Coherence and challenge
Coherence, on the other hand, emerges from a quest to define the most important challenges facing the company and to develop a strategy to meet them. This requires sharp focus. Experience, judgment, and insight are critical, because there are no automatic methods for generating solutions to difficult problems. Writing about solving hard design problems, industrial design specialist Kees Dorst nicely describes this sense of zeroing in: “Experienced designers can be seen to engage with a novel problem situation by searching for the central paradox, asking themselves what it is that makes the problem so hard to solve.
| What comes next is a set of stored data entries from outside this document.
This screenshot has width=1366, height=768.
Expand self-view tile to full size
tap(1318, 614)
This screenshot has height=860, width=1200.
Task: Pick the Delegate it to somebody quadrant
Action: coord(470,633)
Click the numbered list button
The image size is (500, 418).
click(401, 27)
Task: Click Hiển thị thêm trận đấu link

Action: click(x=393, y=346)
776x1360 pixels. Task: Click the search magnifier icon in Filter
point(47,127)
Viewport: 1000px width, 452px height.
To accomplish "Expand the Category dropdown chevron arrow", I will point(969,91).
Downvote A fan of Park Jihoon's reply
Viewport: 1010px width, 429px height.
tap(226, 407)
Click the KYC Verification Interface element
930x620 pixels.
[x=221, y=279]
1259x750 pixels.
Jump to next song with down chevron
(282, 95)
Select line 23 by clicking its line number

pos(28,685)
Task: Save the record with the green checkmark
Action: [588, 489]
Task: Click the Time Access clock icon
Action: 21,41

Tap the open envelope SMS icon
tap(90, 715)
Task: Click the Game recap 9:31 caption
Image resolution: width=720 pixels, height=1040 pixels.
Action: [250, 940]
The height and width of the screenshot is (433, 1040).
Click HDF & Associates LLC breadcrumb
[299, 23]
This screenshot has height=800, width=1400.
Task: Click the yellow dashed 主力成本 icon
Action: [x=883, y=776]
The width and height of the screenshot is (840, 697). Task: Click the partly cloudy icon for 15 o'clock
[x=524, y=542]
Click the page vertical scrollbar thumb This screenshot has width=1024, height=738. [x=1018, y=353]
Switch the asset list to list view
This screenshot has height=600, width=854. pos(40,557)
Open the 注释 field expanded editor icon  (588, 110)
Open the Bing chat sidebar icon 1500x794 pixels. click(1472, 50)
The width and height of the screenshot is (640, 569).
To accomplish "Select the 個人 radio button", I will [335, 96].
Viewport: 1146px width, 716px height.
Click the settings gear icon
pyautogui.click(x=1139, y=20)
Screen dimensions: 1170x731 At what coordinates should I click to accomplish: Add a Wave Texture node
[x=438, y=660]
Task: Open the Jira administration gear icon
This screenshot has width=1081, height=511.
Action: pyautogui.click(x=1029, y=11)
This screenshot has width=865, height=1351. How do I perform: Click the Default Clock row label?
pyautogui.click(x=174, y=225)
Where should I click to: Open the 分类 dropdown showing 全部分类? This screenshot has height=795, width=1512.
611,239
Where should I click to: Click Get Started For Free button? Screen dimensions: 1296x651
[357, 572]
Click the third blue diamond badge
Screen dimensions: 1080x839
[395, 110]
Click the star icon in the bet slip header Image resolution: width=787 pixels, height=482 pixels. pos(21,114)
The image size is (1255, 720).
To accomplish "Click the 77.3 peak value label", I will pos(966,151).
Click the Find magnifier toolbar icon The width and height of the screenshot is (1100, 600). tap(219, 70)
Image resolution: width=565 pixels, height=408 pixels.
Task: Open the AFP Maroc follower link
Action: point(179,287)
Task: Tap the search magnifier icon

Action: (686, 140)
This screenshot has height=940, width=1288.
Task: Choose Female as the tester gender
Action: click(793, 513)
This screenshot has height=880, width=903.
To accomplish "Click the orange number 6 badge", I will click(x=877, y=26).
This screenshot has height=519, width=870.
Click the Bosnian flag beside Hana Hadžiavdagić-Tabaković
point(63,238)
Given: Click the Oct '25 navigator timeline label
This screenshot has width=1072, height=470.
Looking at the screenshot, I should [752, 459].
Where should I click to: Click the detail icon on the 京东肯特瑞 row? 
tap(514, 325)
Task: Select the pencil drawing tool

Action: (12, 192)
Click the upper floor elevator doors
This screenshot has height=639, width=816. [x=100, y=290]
They only start working toward a solution once the nature of the core paradox has been established to their satisfaction.”
The crux of strategy. A strategy is a mixture of policy and action designed to surmount a high-stakes challenge. I underscore “high stakes,” because if the challenge isn’t really important, it’s not strategic. The crux of a challenge is what makes it hard—it’s what makes it a challenge—just as the crux of a rock-climbing route, such as an awkward overhang or a stretch of sheer rock face, is the most difficult part of the ascent.
In dealing with strategic challenges, it is crucial to use the crux principles. First, accept a challenge only if there is a good chance of solving its crux. If the crux is so difficult that it resists solution, then that challenge should be set aside for another day. Don’t choose to fight losing battles if there are others you can win. Second, the crux of the most important, yet solvable, challenge is also the true crux of your strategic situation. Third, we gain coherence by restricting strategic actions to this true crux—or at least by not taking on more than one or a very few critical challenges beyond it. This type of focus automatically increases the chances of success and reduces the inefficiencies that arise from constantly trading off between competing interests and actions.
A focus on challenges, rather than on goals and ambitions, is extremely useful for leaders seeking to stimulate thoughtful dialogue about the choices they face, and it helps avert the kind of haphazard decision-making that gives rise to strategic incoherence. By diagnosing the origin and structure of challenges and considering the actions required to resolve them, we come face-to-face with the need to make actions coherent and lay bare inconsistencies among proposed action-solutions. When starting strategy work, avoid the language of goals and ambitions and, instead, emphasize the logic of challenges, policy, and action. I start my own search for the crux of a challenge simply by asking, “What makes this situation so hard?”
In early 2020, I led a small group of executives through an exercise aimed at assessing the challenges facing a technology company. (No one in the group was associated with the company we scrutinized, and the documents we read were all from public sources.) The technology provider had been an innovator, always on the leading edge of its industry. But by 2019, the company faced obvious challenges. Maturing technologies meant that innovation and performance enhancement opportunities were fewer and farther between. Forays into new product markets had failed, and the company’s culture seemed to be rooted in past triumphs. Add to this glitches marring productivity, plus fierce competition, and the company was facing a crisis. But what was the crux problem?
In all, the group identified 11 key challenges. To pare down the list, the five participants scored each challenge, from one to ten, on its importance (how critical is it?) and its addressability (was there a good chance it could be surmounted over the next three to four years?). The two highest-scoring challenges—manufacturing problems and company culture—were dubbed “addressable strategic challenges.” The manufacturing challenges, which were judged to be more addressable than company culture, were clearly the crux issue for near-term survival. The culture issue was deemed the crux with respect to developing new growth platforms.